The court finally decided in favor of Free Radio. Just weeks after the court’s final
decision there was an “FM radio boom” involving small private radio stations across the country.
By the mid 1970s, every city in Italy had a crowded FM radio spectrum.====Greece====
Greece was another European country where the FM radio spectrum was used at first by
the so-called “pirates” (both in Athens and Thessaloniki, the two major Greek cities)
in the mid 1970s, before any national stations had started broadcasting on it; there were
many AM (MW) stations in use for the purpose. No later than the end of 1977, the national
public service broadcasting company EIRT (later also known as ERT) placed in service its first
FM transmitter in the capital, Athens. By the end of the 1970s, most of Greek territory
was covered by three National FM programs, and every city had many FM “pirates” as well.

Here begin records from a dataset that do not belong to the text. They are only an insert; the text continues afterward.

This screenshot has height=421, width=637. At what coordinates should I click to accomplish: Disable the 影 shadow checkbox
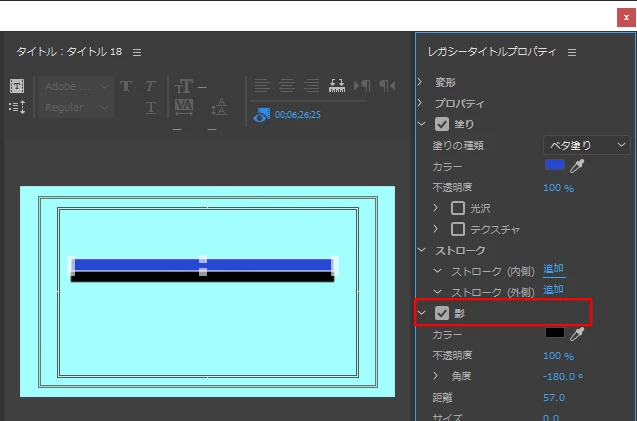coord(442,313)
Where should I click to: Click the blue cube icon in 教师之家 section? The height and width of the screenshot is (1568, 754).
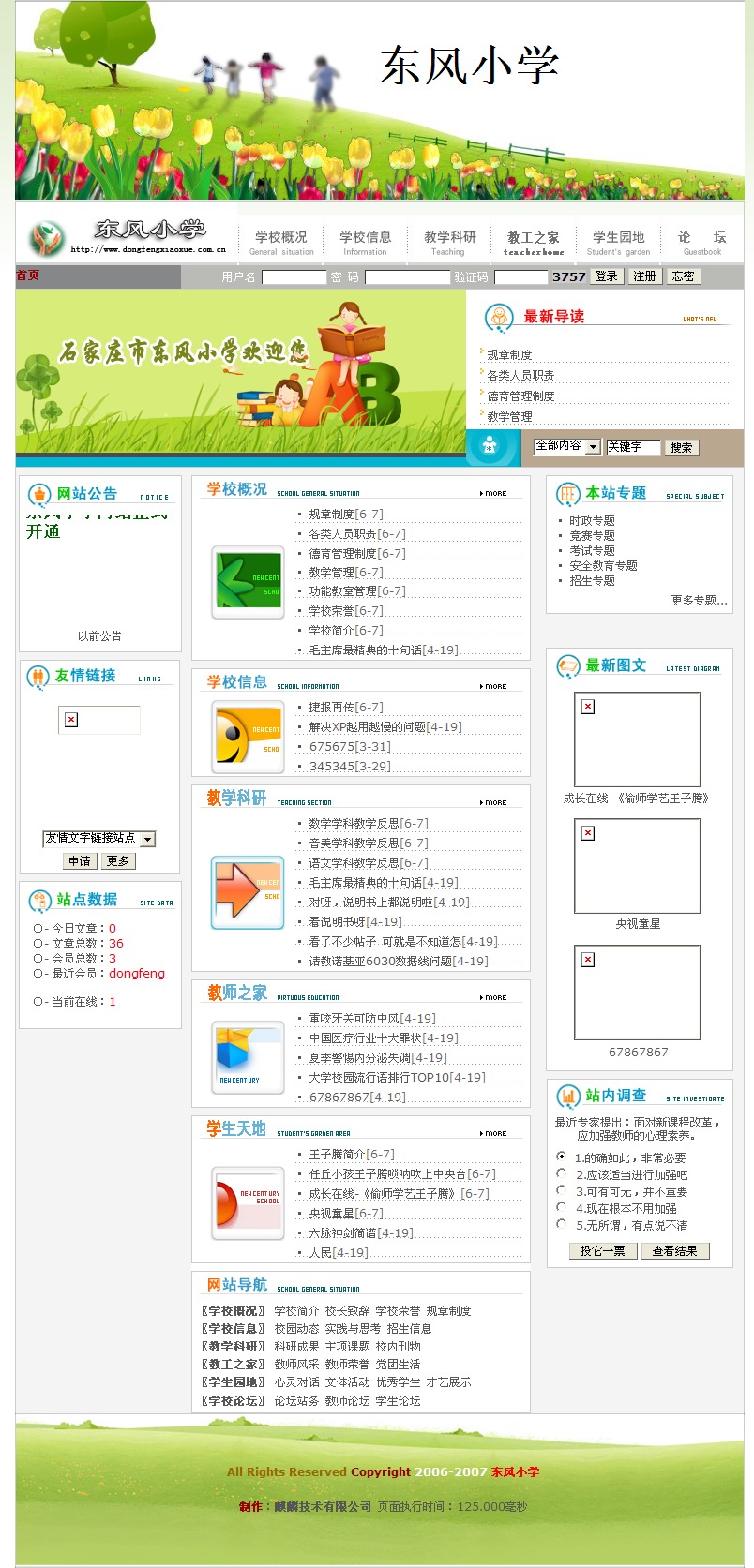click(248, 1059)
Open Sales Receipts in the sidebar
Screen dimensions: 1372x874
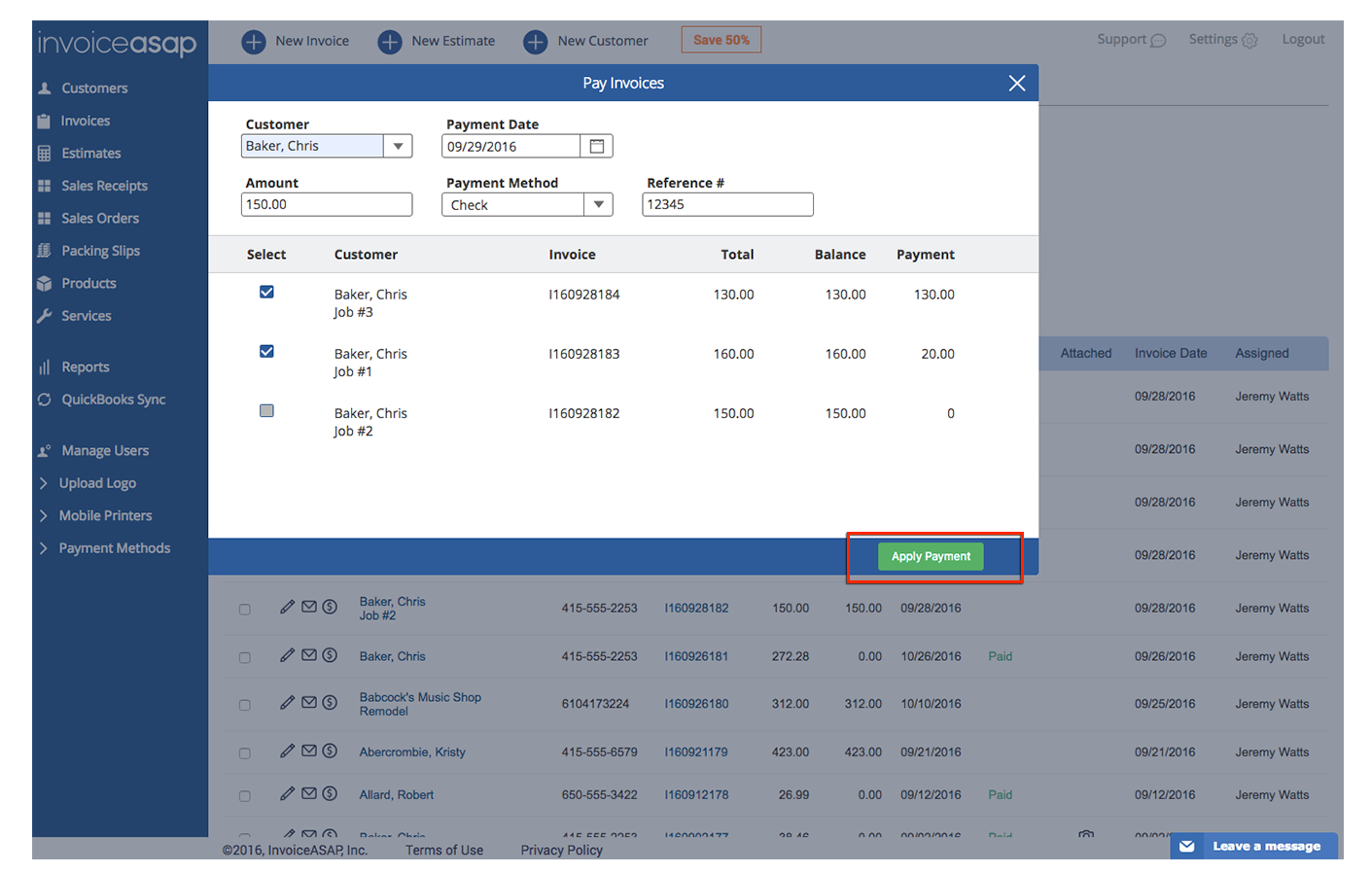click(x=104, y=186)
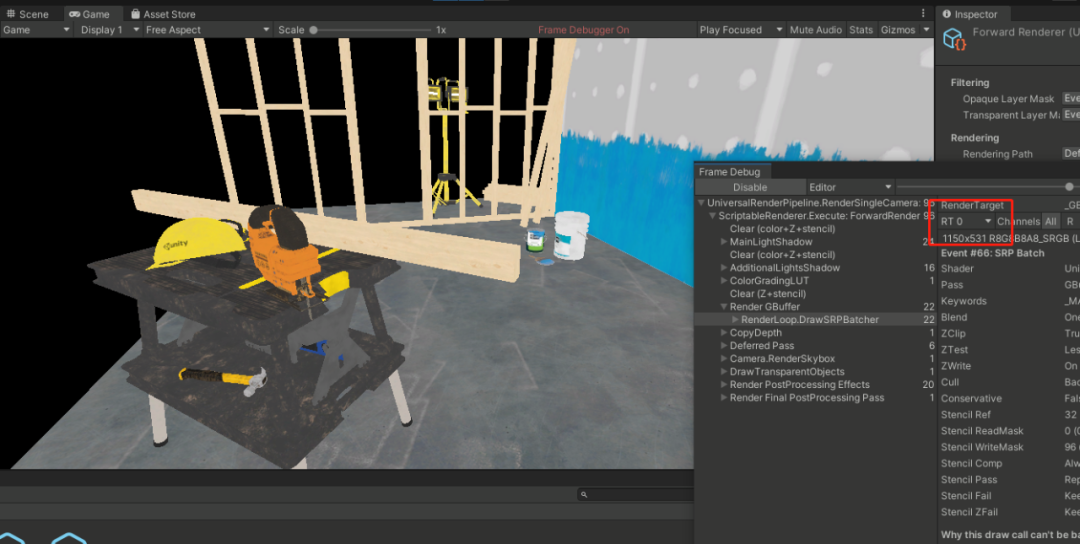Enable the All channels toggle
This screenshot has height=544, width=1080.
tap(1050, 221)
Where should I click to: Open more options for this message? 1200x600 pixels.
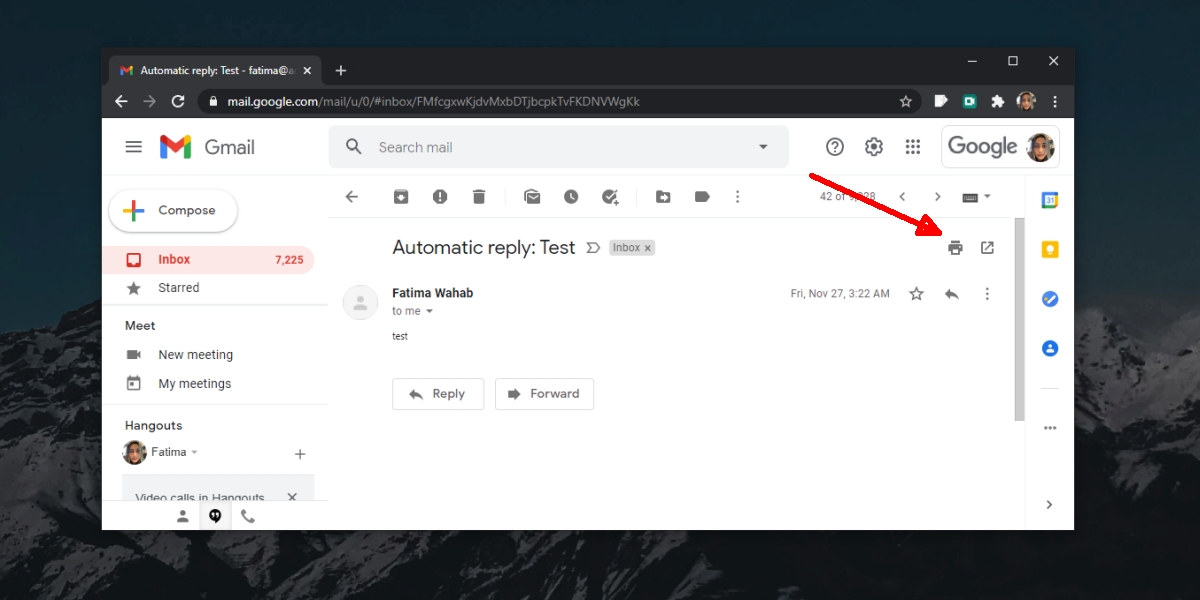987,293
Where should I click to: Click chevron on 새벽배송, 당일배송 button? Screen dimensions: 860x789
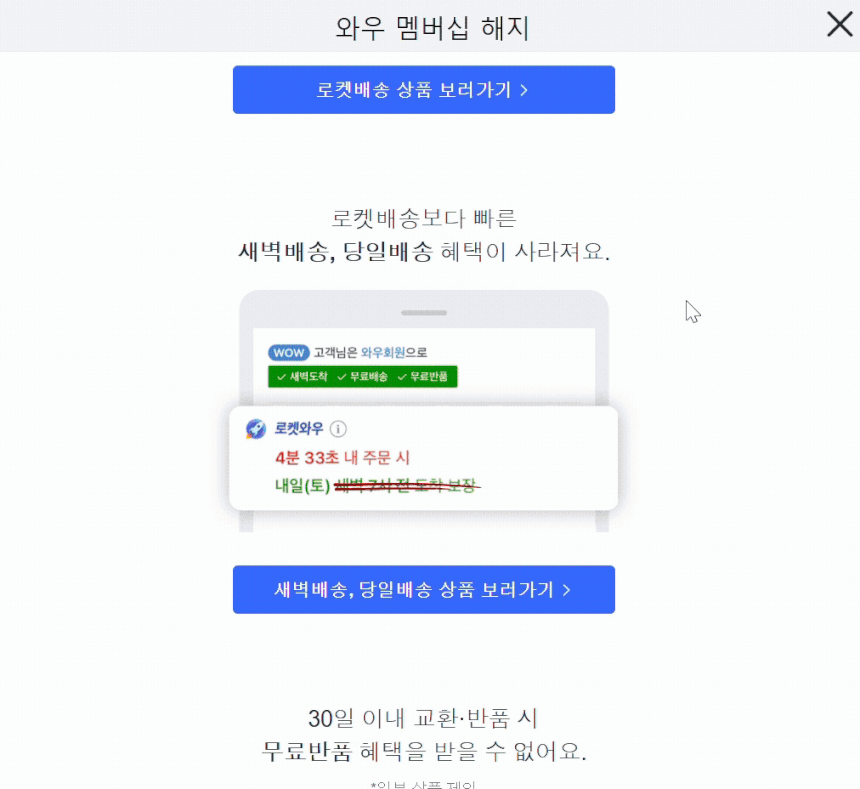567,590
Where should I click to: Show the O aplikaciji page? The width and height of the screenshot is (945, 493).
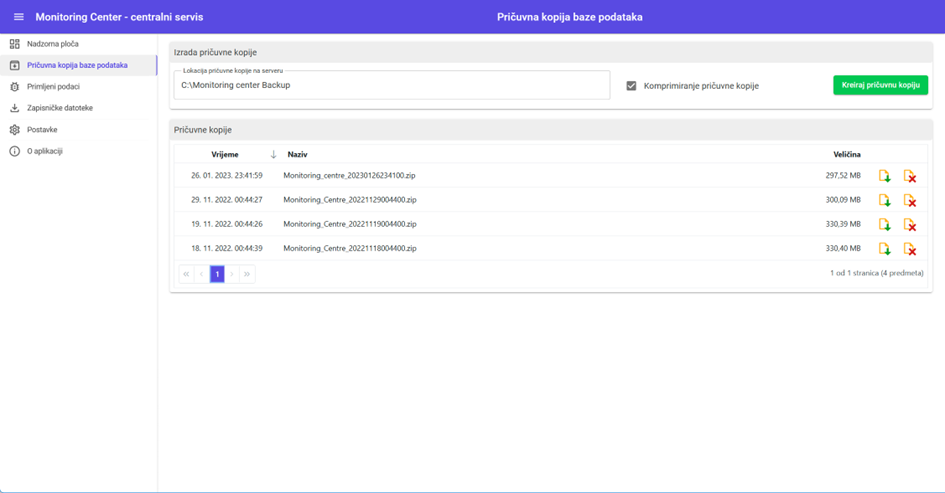45,151
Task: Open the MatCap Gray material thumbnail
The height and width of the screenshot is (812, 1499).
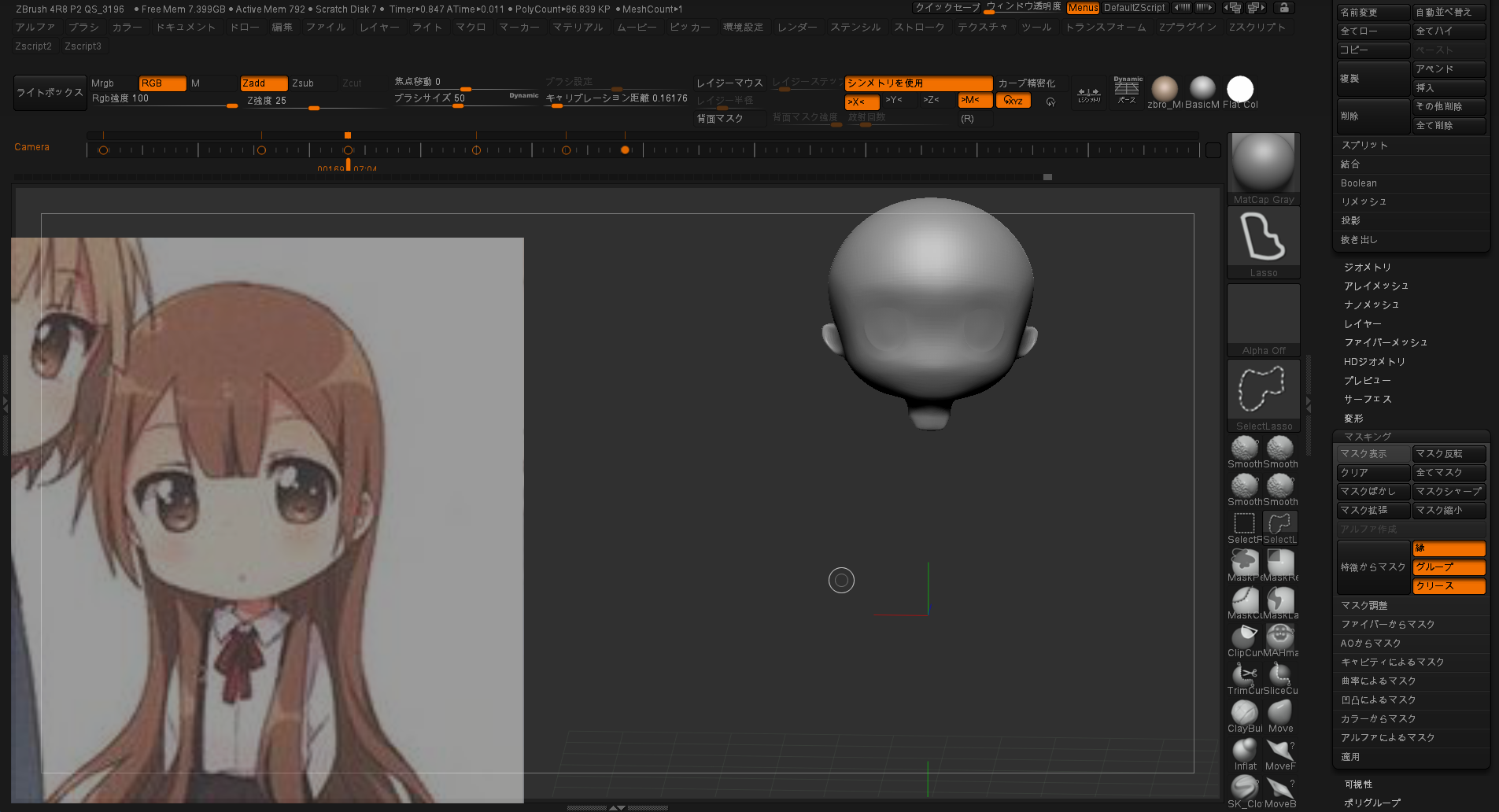Action: 1263,164
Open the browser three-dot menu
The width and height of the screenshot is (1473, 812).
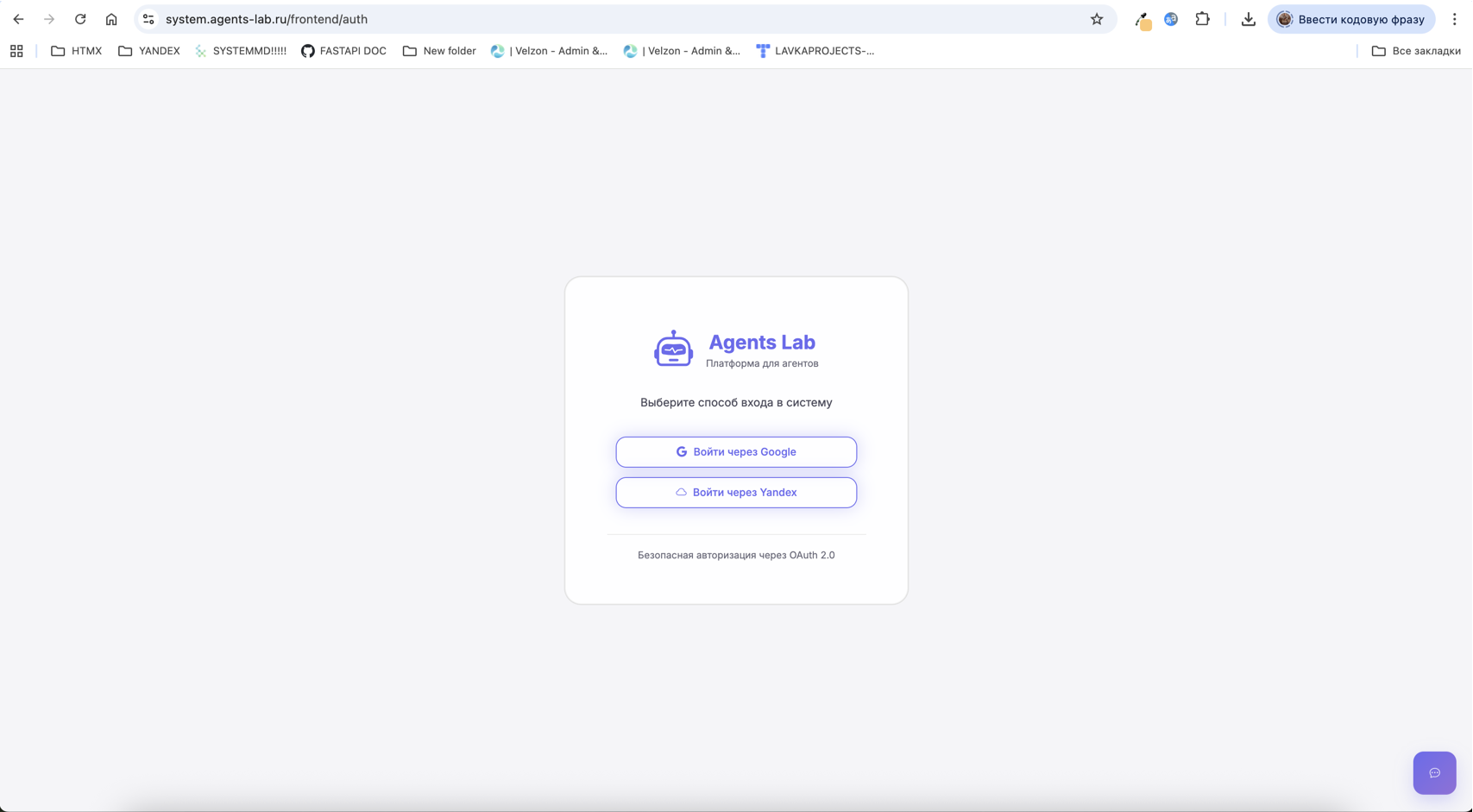(1454, 19)
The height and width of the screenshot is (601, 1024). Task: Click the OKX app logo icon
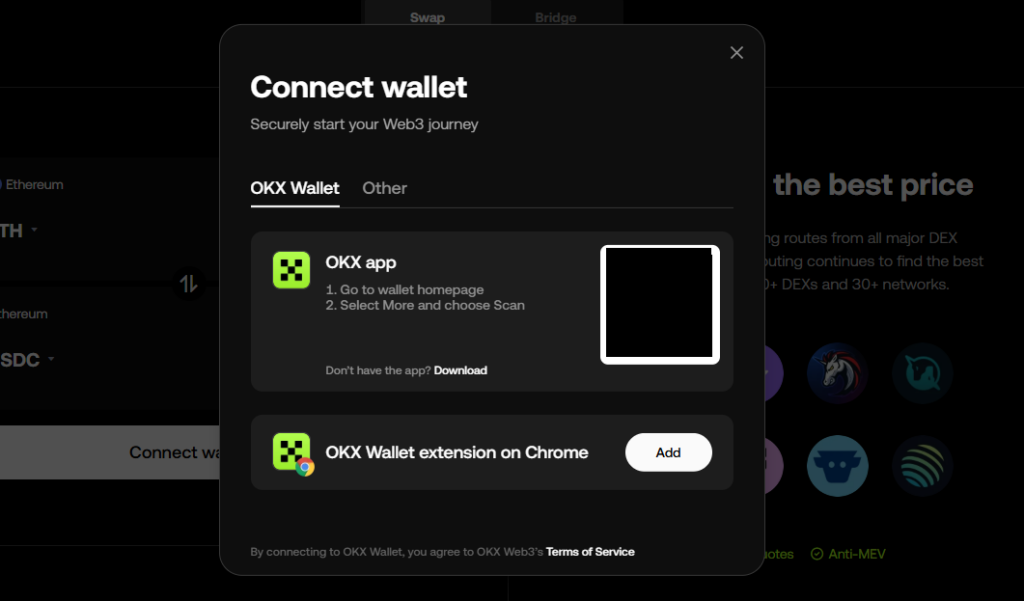pyautogui.click(x=291, y=270)
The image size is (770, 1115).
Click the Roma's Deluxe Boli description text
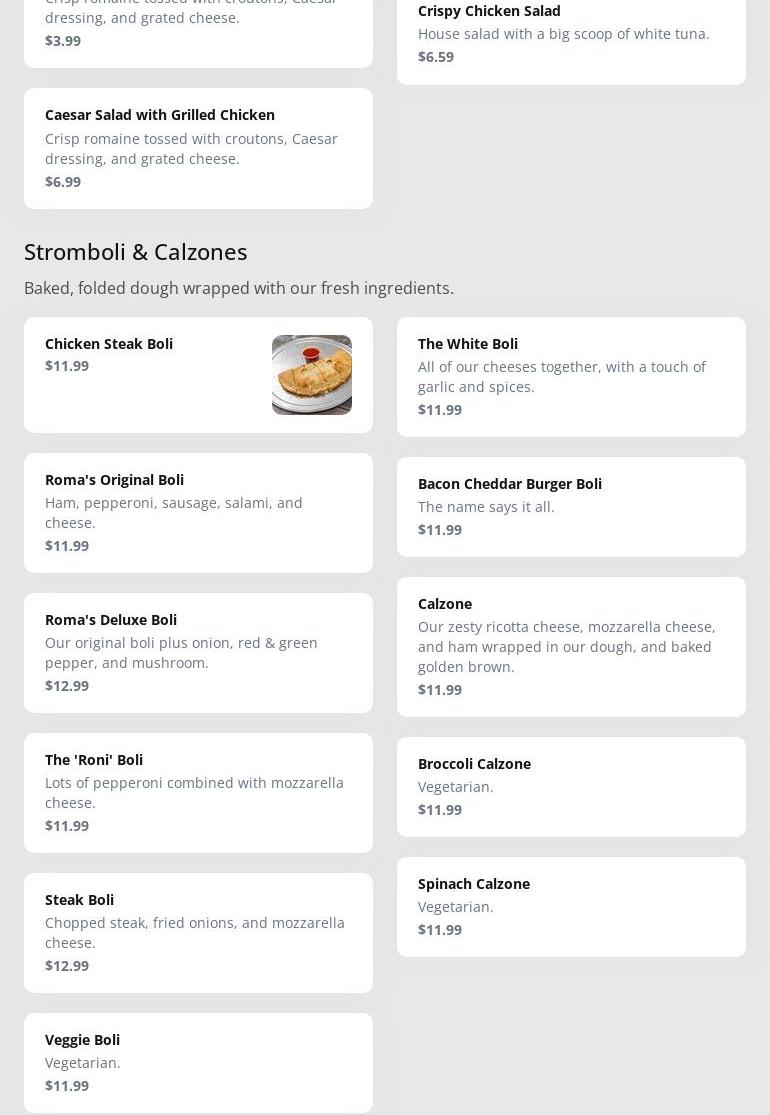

The adaptation of the FM band for privately owned commercial radio stations came far later,
in 1987.===Australia===
FM broadcasting started in Australian capital cities in 1947 on an “experimental” basis,
using an ABC national network feed, consisting largely of classical music and Parliament,
as a programme source. It had a very small audience and was shut down in 1961 ostensibly
to clear the television band: TV channel 5 (102.250 video carrier) if allocated would
fall within the VHF FM band (98–108 MHz). The official policy on FM at the time was
to eventually introduce it on another band, which would have required FM tuners custom-built
for Australia. This policy was finally reversed and FM broadcasting was reopened in 1975 using
the VHF band, after the few encroaching TV stations had been moved. Subsequently, it
developed steadily until in the 1980s many AM stations transferred to FM due to its superior
sound quality and lower operating costs. Today, as elsewhere in the developed world, most
urban Australian broadcasting is on FM, although AM talk stations are still very popular. Regional
broadcasters still commonly operate AM stations due to the additional range the broadcasting
method offers. Some stations in major regional centres simulcast on AM and FM bands. Digital
radio using the DAB+ standard has been rolled out to capital cities.===New Zealand===
Like Australia, New Zealand adopted the FM format relatively late. As was the case with
privately owned AM radio in the late 1960s, it took a spate of ‘pirate’ broadcasters to
persuade a control-oriented, technology-averse government to allow FM to be introduced after
at least five years of consumer campaigning starting in the mid-1970s, particularly in
Auckland. An experimental FM station, FM 90.7, was broadcast in Whakatane in early 1982.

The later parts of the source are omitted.